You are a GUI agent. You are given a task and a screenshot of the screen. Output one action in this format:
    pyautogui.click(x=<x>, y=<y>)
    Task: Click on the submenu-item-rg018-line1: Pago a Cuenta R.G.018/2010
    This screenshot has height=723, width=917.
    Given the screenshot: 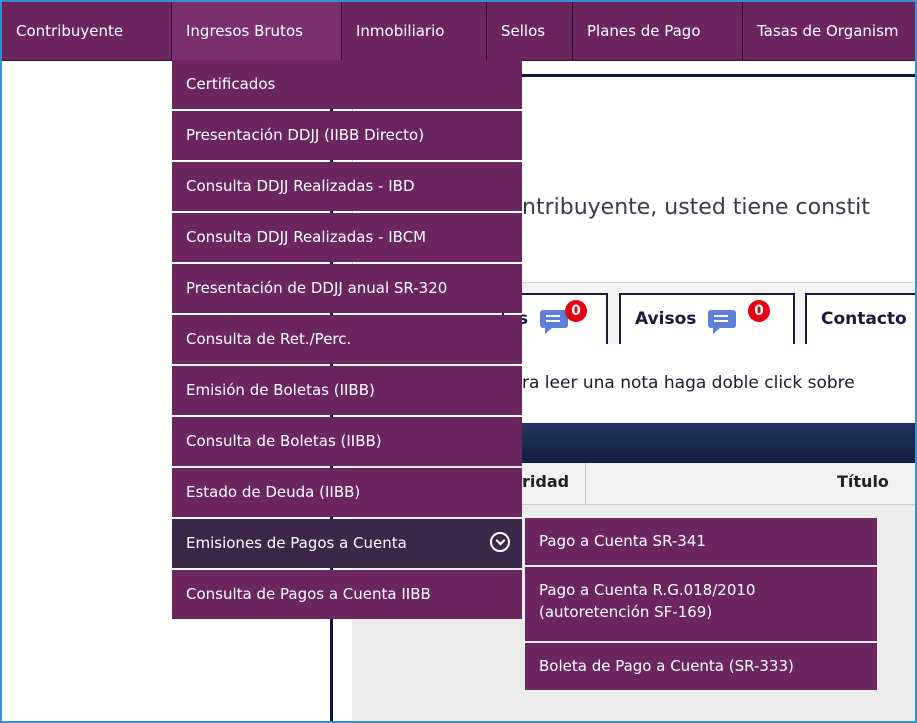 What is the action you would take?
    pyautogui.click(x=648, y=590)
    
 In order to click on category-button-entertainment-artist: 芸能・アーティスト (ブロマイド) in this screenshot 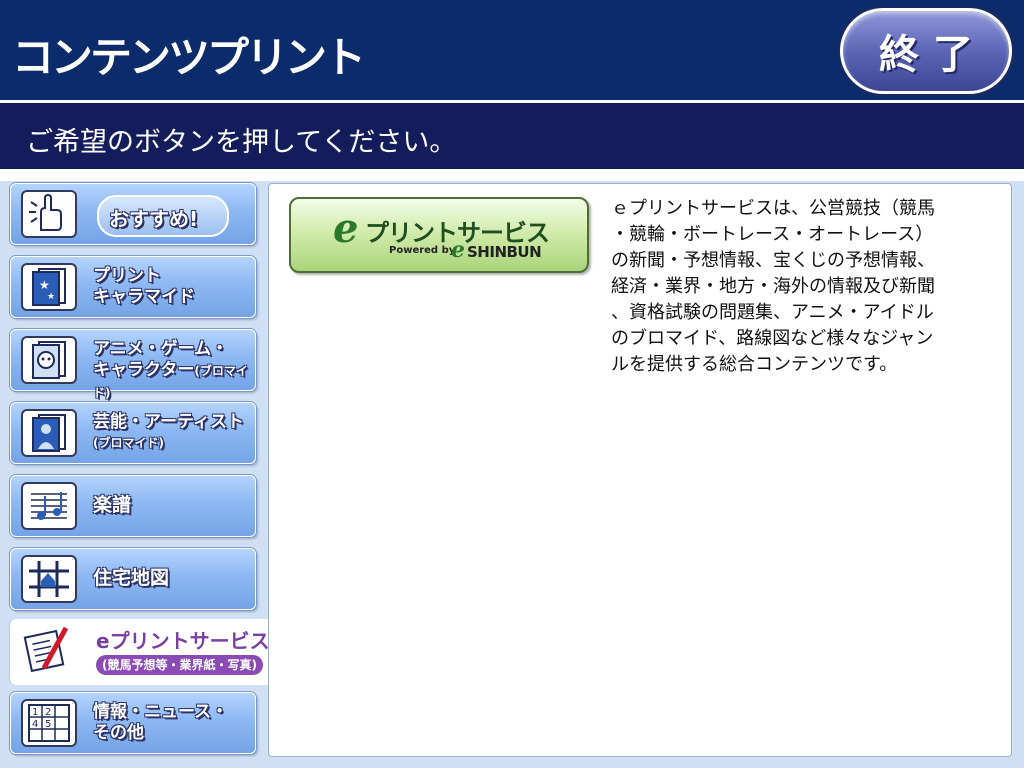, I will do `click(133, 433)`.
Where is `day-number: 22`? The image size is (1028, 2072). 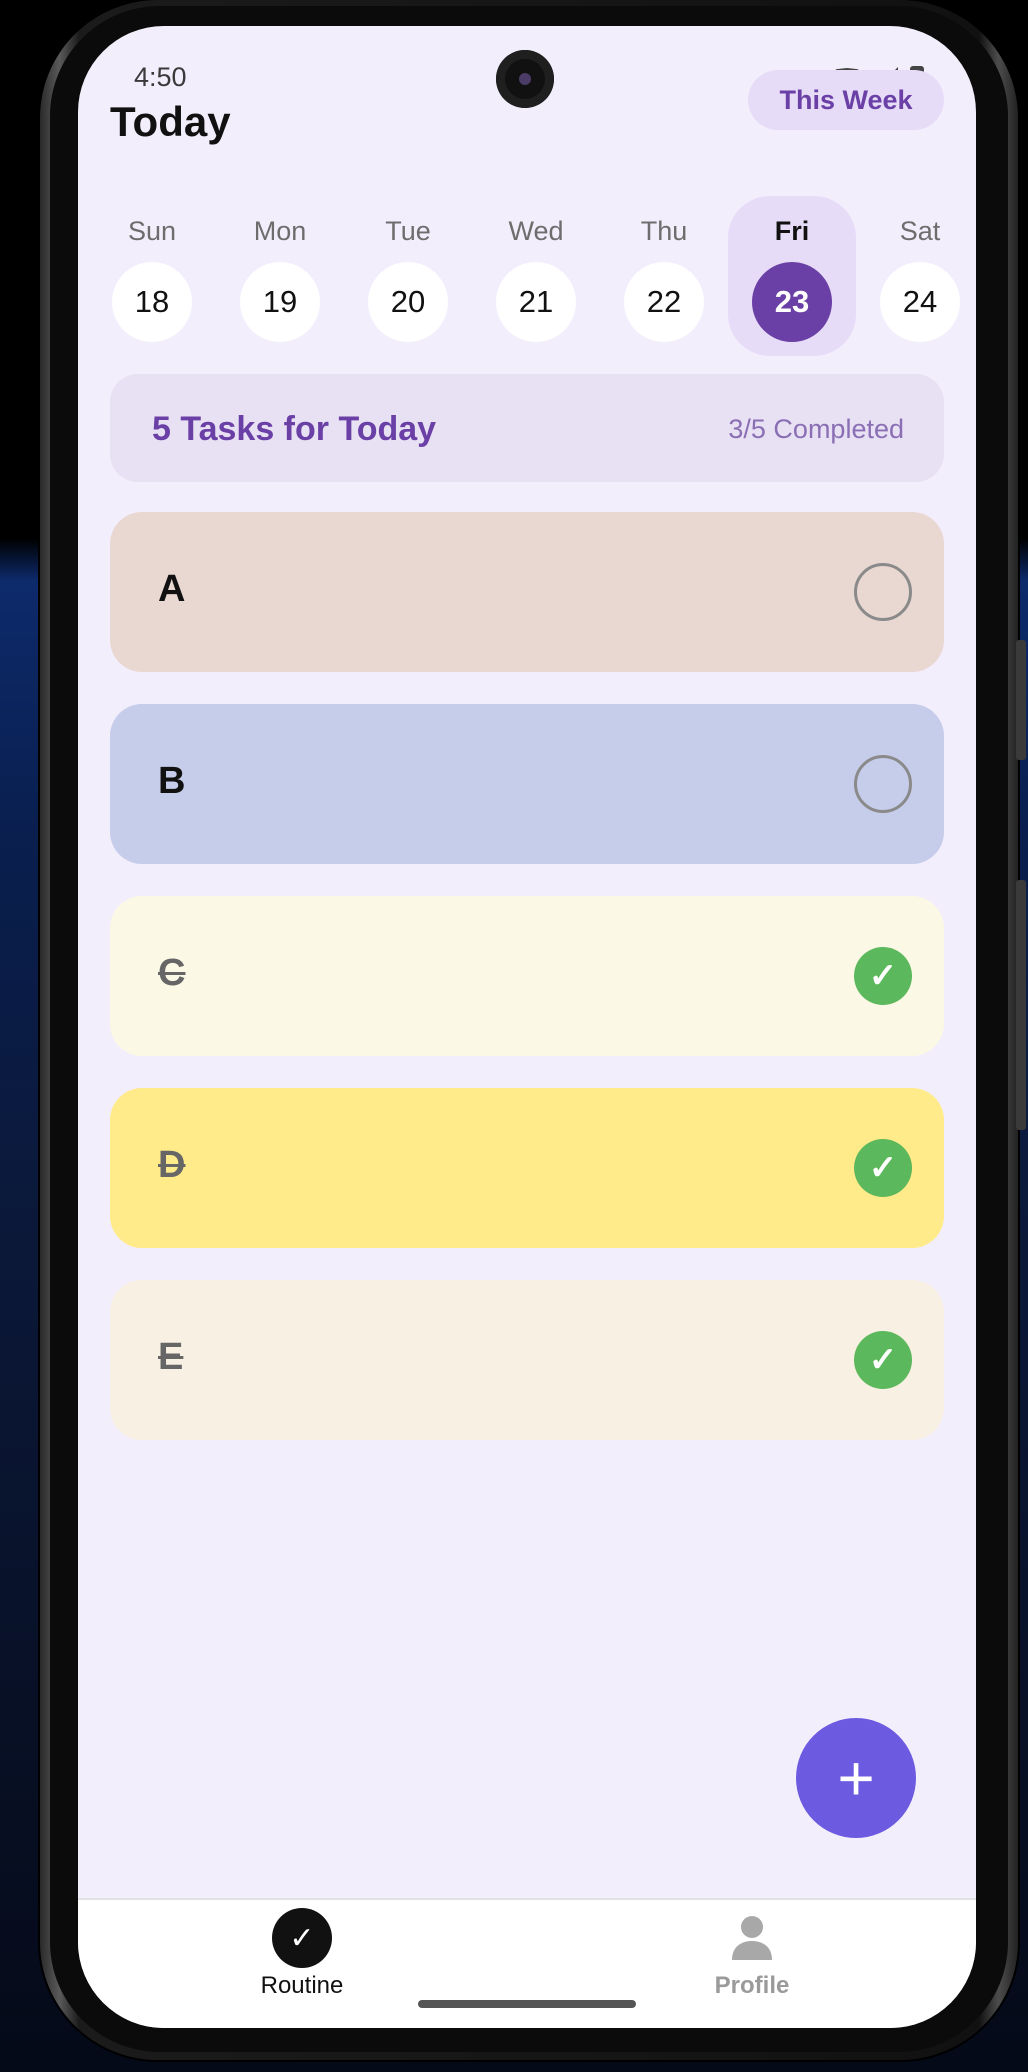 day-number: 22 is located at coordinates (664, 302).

══════════════════════════════

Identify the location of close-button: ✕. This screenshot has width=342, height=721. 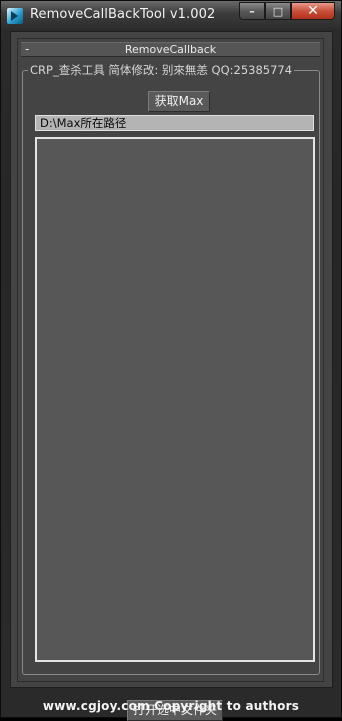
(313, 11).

══════════════════════════════

#### ACTION ITEM
Rewrite the lines from the one containing "You are a GUI" through the one containing "This screenshot has height=723, width=917.", inclusive, as a JSON list of strings with one string per line and blank lines omitted.

#### THE ANSWER
[
  "You are a GUI agent. You are given a task and a screenshot of the screen. Output one action in this format:",
  "    pyautogui.click(x=<x>, y=<y>)",
  "    Task: Click on the submenu-item-rg018-line1: Pago a Cuenta R.G.018/2010",
  "    This screenshot has height=723, width=917."
]